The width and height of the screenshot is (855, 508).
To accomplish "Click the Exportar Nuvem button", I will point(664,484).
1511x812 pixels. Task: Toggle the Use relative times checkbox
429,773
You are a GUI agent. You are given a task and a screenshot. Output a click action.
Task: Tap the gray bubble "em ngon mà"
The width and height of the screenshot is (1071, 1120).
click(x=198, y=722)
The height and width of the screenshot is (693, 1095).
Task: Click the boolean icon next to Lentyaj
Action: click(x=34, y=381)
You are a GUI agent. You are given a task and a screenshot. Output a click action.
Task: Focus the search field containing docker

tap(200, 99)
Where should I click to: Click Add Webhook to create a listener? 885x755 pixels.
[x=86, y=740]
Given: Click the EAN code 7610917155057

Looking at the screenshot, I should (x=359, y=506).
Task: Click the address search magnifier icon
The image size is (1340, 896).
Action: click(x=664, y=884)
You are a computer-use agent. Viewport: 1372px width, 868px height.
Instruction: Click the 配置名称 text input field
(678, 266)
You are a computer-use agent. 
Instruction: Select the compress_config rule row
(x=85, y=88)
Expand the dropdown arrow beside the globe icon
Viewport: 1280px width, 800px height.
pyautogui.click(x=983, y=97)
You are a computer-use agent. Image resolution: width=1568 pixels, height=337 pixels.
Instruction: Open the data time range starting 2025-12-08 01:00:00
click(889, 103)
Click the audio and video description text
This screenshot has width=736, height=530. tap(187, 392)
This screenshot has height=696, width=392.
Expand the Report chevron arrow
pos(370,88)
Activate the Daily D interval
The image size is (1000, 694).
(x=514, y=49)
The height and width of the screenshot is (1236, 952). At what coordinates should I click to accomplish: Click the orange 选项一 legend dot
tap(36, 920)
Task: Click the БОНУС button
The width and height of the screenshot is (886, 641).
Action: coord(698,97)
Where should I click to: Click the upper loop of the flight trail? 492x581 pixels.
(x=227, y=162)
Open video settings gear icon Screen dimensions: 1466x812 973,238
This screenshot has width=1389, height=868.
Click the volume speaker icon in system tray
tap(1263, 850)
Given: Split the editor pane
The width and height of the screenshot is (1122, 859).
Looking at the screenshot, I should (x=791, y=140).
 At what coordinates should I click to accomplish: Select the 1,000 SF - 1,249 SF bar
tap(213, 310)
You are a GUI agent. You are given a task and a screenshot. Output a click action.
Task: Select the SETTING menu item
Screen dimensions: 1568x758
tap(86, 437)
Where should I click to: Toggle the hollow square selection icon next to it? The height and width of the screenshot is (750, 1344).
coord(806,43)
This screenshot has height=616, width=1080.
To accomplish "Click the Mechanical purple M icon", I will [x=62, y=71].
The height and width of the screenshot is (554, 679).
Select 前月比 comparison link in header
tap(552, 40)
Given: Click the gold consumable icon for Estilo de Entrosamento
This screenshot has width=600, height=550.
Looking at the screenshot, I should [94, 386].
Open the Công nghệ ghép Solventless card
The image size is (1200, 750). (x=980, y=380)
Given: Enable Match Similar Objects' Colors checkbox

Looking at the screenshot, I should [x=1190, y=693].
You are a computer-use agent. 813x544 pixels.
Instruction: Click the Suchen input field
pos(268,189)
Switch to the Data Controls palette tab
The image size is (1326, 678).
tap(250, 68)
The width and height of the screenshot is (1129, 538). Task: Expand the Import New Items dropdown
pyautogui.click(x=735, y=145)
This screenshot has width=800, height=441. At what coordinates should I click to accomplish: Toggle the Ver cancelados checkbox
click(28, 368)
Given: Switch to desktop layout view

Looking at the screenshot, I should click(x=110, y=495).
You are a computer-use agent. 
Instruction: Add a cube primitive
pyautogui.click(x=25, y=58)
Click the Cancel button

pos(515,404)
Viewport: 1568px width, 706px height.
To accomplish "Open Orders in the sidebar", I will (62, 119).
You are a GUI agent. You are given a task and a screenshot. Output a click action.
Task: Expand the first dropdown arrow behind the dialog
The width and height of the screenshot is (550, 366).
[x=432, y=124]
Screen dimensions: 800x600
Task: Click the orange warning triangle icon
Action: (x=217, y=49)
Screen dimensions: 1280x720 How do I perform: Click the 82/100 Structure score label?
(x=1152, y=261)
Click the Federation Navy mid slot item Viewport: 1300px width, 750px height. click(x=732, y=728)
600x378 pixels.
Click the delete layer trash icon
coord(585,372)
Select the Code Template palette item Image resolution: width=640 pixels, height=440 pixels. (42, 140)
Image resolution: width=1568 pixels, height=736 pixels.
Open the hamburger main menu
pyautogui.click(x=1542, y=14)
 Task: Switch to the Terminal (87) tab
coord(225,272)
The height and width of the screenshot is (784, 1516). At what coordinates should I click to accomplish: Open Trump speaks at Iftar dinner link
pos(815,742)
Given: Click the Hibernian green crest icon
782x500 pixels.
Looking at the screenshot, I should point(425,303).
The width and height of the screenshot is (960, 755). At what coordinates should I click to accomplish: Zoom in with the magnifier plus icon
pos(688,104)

#### Task description
Could you work out how many lines above contain the string "computer"? Only the number should be given.

#### Your response
5